United States District Court, E.D. Virginia, Richmond Division

September 21, 2016

UNITED STATES OF AMERICA
v.
CORY D. HARRIS, Petitioner.

          MEMORANDUM OPINION (DISMISSING CLAIMS TWO THROUGH TEN)

          HENRY E. HUDSON UNITED STATES DISTRICT JUDGE

         Cory D. Harris, a federal inmate, submitted a pro se motion under 28 U.S.C. § 2255 to vacate, set aside, or correct his sentence ("2255 Motion, " ECF No. 67).[1] Harris contends that he experienced ineffective assistance of counsel, [2] prosecutorial misconduct, and trial court error in conjunction with his conviction and appeal. Specifically, Harris demands relief because:

Claim One: "Ineffective assistance of trial counsel in violation of the Sixth Amendment for giving erroneous advice that led to rejection of plea." (Id. at 4.)
Claim Two: "Ineffective assistance of trial counsel in violation of the Sixth Amendment for failure to object to constructive amendment of Count One." (Id. at 5.)
Claim Three: "Ineffective assistance of trial counsel in violation of the Sixth Amendment for failure to object to constructive amendment of Counts 3 and 4." (Id. at 7.)
Claim Four: "Ineffective assistance of appellate counsel in violation of the Sixth Amendment for failure to raise constructive amendment on appeal." (Id. at 8.)
Claim Five: "Alleyne [v. United States, 133 S.Ct. 2151 (2013)]
issue/Sixth Amendment violation." (Id. at 14.)
Claim Six: "Napue [v. Illinois, 360 U.S. 264 (1959)] issue/Fifth Amendment violation/prosecutorial misconduct." (Id.)
Claim Seven: "Ineffective assistance of trial counsel in violation of the Sixth Amendment for failing to present evidence needed to establish reasonable doubt as to the drug conspiracy." (Id.)
Claim Eight: "Ineffective assistance of trial counsel in violation of the Sixth Amendment for failing to present evidence needed to establish reasonable doubt as to Counts Five and Six of the Superseding Indictment." (Id. at 15.)
Claim Nine: "The Supreme Court's Almendarez-Torres [v. United States, 523 U.S. 224 (1998)] ruling must be overruled that prior convictions, like any other fact that increases mandatory minimums, must be alleged in the indictment and proved to a jury beyond a reasonable doubt." (Id.)

- **Material**:
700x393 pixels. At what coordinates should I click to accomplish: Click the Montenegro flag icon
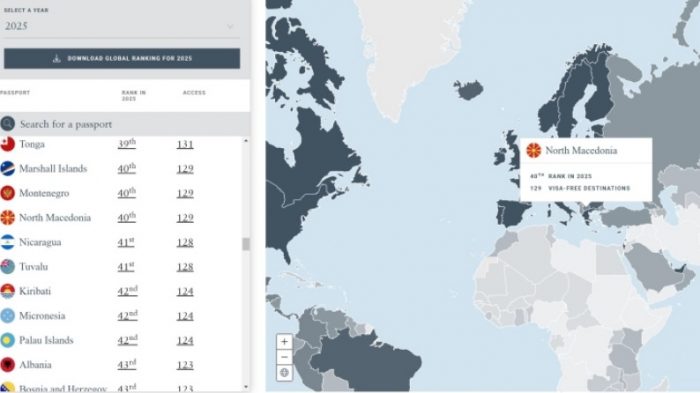(x=8, y=193)
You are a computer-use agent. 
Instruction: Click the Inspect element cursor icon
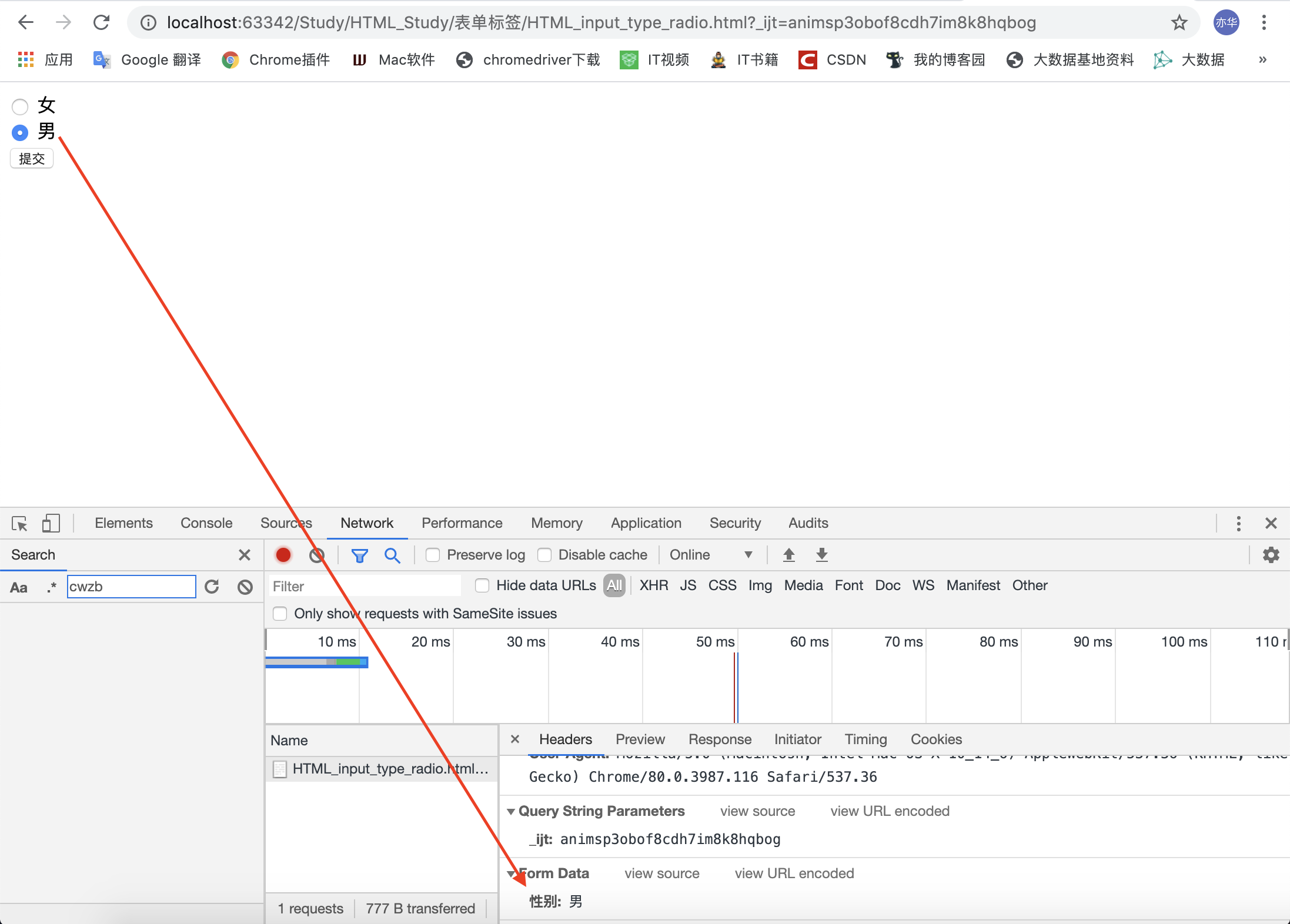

- **Stated exercise 1**: Name every Supreme Court case cited in the court opinion.
- **Stated exercise 2**: In the court opinion, which amendment does Claim Six say was violated?
- **Stated exercise 3**: Carry on the court opinion from the point where it stops.

- **Task response 1**:
Alleyne v. United States, 133 S.Ct. 2151 (2013)
Napue v. Illinois, 360 U.S. 264 (1959)
Almendarez-Torres v. United States, 523 U.S. 224 (1998)

- **Task response 2**: The Fifth Amendment.

- **Task response 3**:
Claim Ten: "Whether the District Court erred by increasing the consecutive sentences for Counts Three and Four even though I was charged and convicted of these gun offenses in one indictment and the additional consecutive sentences were not for second or subsequent offenses[.]" (Id.)

         The Government has responded, asserting that Harris's ineffective assistance claims lack merit and that his remaining claims are procedurally defaulted. (ECF No. 70.)

         On April 22, 2015, counsel entered a Notice of Appearance on Harris's behalf. (ECF No. 73.) On May 23, 2016, counsel filed a Motion for Leave to File Reply Memorandum of Law in Support of Harris's § 2255 Motion ("Motion for Leave to File, " ECF No. 76). Counsel attached the proposed Reply (ECF No. 76-1), as well as several affidavits (ECF Nos. 76-2, 76-3, 76-4, 76-5.) The Government filed an objection to the Motion for Leave to File. (ECF No. 77.) Because the proposed Reply provides additional argument and support for Claims One, Five, and Nine, the Court will grant the Motion for Leave to File (ECF No. 76) and direct the Clerk to file the Reply (ECF No. 76-1) as a separate docket entry in this matter. For the reasons stated below, the Court will conduct an evidentiary hearing as to Claim One, and deny Harris's § 2255 Motion as to the remaining claims.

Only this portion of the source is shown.